Directive: Recast the lines below, from the line that contains "Open the timezone globe icon" through the line that contains "will (x=97, y=113).", both included, as a Markdown table with the columns Row and Line. Number each line in Row, and leave out any blank lines.

Dataset:
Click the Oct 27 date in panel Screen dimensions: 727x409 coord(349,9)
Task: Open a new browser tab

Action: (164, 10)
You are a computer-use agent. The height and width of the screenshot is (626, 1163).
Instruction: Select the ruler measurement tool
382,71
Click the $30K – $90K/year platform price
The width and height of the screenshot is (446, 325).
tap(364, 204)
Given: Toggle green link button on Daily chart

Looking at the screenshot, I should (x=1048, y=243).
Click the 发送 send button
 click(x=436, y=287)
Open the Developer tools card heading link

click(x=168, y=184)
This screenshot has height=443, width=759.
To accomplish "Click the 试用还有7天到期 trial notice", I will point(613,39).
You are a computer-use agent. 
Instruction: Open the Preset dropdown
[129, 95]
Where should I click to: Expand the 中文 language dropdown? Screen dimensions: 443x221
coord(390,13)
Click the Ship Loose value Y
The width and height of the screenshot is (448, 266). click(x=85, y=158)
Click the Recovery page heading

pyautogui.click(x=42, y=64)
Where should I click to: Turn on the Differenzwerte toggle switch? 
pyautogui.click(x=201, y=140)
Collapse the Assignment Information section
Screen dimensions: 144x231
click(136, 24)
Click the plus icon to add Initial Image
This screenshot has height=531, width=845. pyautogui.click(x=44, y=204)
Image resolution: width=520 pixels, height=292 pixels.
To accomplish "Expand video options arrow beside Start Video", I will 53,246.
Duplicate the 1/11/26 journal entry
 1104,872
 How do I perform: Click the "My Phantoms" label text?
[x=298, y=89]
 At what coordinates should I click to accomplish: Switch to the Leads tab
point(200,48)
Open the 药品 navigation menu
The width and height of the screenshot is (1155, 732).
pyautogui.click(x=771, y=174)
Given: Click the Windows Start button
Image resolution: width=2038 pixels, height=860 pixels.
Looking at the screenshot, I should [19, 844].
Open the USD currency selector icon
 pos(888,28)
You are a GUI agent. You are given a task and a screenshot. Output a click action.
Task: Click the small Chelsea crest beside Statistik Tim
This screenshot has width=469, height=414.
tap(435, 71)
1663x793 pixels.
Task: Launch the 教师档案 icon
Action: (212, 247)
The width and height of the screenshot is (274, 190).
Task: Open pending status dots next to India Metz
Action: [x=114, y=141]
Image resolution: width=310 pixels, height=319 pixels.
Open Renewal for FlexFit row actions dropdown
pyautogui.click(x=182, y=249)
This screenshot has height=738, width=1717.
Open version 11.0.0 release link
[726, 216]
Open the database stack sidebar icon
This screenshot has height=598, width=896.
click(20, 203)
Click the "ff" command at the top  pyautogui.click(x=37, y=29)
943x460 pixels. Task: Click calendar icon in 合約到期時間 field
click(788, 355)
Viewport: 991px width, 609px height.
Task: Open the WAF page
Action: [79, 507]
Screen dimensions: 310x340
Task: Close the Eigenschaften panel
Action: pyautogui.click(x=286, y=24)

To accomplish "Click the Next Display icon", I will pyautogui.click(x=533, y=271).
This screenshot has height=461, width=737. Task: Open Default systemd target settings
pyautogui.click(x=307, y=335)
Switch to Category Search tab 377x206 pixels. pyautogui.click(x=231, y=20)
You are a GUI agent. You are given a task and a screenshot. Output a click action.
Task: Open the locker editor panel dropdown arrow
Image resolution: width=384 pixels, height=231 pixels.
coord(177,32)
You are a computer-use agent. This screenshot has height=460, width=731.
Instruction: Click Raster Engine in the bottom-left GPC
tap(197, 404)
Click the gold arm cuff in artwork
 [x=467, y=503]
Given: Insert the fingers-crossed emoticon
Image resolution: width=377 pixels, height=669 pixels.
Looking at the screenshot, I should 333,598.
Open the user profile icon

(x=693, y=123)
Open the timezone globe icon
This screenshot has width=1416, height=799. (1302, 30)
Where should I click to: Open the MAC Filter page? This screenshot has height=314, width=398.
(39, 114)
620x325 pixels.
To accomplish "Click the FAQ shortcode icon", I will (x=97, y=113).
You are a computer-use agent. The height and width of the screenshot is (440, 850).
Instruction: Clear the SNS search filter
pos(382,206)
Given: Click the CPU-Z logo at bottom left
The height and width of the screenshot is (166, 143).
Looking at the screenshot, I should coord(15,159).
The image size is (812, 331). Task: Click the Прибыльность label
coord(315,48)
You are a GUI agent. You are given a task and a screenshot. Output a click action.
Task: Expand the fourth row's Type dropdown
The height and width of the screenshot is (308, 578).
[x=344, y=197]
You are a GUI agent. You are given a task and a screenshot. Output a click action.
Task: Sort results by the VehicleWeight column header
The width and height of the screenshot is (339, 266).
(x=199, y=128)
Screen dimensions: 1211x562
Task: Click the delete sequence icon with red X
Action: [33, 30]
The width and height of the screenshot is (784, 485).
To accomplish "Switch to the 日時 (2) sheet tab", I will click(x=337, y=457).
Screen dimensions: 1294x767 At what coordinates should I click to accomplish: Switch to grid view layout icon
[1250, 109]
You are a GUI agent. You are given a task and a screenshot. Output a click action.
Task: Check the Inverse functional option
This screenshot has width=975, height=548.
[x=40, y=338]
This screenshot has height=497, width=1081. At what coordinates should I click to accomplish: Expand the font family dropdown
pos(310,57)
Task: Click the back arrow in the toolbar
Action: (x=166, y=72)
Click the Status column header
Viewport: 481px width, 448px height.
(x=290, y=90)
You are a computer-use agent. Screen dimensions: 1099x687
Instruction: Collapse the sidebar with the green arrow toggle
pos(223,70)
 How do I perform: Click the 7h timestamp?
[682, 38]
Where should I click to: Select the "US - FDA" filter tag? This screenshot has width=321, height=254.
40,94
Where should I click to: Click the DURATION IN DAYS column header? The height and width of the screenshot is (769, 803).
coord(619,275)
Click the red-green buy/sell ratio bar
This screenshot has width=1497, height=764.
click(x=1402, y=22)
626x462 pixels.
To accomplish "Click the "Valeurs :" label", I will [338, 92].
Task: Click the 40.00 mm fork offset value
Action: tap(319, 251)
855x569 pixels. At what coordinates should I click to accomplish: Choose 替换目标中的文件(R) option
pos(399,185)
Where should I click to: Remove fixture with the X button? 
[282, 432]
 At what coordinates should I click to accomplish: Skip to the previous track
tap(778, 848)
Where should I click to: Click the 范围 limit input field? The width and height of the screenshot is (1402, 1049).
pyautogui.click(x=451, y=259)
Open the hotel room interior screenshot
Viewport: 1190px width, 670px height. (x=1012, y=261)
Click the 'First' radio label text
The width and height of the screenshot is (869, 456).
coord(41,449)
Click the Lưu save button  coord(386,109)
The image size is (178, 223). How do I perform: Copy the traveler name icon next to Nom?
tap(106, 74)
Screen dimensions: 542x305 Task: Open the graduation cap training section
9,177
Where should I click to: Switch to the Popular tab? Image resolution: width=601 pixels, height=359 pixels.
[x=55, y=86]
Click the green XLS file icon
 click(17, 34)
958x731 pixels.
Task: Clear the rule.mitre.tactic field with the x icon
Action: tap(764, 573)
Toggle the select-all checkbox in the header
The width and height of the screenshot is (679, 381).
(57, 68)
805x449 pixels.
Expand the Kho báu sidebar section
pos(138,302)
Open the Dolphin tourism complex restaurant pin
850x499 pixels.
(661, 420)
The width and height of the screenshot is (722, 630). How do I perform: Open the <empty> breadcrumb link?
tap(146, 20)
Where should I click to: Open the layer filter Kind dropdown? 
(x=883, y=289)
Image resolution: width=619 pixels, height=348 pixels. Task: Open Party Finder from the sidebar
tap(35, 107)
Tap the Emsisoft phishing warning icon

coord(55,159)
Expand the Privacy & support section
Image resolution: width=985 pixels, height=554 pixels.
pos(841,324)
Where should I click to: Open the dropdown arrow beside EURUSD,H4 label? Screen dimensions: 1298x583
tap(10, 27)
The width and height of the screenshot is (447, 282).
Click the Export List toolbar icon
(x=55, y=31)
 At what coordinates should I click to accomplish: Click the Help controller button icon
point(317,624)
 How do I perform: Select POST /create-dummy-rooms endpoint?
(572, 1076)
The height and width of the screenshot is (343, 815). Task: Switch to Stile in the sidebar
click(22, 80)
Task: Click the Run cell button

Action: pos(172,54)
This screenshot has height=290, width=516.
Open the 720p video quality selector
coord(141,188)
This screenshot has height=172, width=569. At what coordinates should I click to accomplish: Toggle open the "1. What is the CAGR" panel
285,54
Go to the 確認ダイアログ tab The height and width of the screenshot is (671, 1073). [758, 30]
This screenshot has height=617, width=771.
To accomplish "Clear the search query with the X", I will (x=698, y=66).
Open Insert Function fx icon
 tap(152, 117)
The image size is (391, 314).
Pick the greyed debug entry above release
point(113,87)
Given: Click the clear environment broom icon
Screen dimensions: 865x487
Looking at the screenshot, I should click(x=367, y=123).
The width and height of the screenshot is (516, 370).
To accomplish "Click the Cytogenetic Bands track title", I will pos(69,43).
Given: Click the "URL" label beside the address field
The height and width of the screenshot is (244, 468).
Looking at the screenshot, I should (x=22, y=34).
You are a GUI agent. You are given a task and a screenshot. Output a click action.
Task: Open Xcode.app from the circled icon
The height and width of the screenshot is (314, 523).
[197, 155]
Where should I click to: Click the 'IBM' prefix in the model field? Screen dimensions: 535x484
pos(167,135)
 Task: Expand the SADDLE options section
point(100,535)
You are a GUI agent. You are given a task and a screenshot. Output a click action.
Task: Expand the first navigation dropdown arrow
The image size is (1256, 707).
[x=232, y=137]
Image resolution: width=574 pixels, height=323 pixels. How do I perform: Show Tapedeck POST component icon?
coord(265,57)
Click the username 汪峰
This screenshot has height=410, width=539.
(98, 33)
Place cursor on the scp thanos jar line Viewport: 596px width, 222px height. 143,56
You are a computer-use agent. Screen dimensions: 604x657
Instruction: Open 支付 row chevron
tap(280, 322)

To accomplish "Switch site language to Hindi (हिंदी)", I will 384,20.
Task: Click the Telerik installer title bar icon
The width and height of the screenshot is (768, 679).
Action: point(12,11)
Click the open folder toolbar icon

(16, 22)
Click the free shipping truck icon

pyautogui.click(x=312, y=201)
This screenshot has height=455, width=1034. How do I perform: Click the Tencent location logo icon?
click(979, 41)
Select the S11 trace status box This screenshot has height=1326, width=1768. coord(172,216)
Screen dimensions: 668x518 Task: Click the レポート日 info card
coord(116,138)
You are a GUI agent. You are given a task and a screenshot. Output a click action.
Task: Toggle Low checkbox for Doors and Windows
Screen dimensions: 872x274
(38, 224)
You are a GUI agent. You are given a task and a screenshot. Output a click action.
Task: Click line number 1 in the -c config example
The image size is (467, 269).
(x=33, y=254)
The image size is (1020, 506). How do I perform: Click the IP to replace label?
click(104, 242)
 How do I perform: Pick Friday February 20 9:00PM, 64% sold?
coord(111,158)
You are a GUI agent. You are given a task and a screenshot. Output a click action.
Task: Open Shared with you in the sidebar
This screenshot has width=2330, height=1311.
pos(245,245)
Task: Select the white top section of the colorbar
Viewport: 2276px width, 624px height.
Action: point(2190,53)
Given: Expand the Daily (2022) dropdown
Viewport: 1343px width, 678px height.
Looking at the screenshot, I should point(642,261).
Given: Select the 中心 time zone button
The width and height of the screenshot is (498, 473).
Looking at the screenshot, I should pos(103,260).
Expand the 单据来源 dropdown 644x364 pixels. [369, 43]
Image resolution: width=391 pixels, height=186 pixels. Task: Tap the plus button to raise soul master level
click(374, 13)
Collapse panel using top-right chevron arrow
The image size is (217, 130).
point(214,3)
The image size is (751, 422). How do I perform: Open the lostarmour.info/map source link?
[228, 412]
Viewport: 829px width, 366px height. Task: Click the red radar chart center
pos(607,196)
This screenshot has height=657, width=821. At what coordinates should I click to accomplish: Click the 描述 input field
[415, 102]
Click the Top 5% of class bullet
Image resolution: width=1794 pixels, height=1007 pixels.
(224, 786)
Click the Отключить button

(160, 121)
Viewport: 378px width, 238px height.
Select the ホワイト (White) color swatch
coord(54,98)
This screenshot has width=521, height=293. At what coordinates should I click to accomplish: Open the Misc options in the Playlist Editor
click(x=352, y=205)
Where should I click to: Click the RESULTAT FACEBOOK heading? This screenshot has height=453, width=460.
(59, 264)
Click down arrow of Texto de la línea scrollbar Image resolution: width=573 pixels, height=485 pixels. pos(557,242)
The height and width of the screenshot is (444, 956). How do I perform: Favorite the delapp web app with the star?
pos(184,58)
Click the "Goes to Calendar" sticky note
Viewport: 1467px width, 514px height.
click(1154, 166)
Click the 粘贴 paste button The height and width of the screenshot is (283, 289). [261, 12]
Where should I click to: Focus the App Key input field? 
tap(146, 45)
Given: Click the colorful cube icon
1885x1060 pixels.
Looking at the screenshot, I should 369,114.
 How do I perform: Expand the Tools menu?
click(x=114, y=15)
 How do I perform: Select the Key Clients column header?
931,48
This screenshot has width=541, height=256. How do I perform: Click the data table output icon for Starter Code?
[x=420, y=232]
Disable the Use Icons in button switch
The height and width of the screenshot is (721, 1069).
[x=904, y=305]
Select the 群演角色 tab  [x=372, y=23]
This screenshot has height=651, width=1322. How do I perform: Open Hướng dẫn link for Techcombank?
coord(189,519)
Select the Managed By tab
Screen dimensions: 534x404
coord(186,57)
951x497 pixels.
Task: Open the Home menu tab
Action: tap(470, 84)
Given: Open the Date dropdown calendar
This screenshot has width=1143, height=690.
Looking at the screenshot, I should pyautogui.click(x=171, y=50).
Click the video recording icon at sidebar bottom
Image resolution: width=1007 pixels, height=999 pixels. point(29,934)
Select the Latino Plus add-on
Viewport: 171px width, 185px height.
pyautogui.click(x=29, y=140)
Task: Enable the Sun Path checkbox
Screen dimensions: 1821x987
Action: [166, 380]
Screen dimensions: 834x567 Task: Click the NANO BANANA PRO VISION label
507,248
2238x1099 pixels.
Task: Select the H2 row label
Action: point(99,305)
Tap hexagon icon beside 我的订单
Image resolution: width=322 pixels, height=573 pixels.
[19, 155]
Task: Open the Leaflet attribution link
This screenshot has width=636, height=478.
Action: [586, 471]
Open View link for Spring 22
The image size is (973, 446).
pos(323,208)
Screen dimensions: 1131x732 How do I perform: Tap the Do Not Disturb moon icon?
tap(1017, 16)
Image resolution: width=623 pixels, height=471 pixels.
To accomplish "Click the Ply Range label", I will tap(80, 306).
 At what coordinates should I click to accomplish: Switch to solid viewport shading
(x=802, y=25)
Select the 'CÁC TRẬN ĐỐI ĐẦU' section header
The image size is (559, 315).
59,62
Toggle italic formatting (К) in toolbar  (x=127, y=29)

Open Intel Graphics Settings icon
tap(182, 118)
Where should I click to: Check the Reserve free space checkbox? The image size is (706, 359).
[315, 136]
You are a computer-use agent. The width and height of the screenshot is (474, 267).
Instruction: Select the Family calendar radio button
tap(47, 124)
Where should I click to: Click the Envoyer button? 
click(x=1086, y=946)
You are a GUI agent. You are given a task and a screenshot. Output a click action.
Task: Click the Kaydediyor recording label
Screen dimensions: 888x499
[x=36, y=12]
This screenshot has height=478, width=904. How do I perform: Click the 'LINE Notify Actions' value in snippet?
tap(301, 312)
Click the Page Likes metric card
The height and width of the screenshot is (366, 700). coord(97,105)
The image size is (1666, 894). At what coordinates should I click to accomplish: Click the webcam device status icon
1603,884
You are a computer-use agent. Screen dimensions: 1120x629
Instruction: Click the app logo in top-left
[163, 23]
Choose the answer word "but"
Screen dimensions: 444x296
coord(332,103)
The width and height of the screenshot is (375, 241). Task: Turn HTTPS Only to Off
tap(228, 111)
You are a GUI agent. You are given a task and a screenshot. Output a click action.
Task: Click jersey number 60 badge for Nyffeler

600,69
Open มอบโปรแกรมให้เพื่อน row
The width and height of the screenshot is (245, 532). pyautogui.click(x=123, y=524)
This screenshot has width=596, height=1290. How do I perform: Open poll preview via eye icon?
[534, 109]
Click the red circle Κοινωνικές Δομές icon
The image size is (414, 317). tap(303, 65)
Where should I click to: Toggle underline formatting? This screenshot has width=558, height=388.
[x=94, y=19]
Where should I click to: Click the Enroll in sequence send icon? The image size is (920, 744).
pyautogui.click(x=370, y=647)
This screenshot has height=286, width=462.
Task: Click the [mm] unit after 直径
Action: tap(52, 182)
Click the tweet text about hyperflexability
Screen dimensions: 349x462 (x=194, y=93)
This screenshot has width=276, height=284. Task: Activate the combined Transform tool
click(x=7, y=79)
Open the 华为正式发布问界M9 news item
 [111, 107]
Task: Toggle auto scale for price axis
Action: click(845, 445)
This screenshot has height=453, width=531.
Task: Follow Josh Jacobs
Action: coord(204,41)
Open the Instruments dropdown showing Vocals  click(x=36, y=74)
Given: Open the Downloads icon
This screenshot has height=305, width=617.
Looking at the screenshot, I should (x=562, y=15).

Complete output:
| Row | Line |
|---|---|
| 1 | Open the timezone globe icon |
| 2 | This screenshot has width=1416, height=799. (1302, 30) |
| 3 | Where should I click to: Open the MAC Filter page? This screenshot has height=314, width=398. |
| 4 | (39, 114) |
| 5 | 620x325 pixels. |
| 6 | To accomplish "Click the FAQ shortcode icon", I will (x=97, y=113). |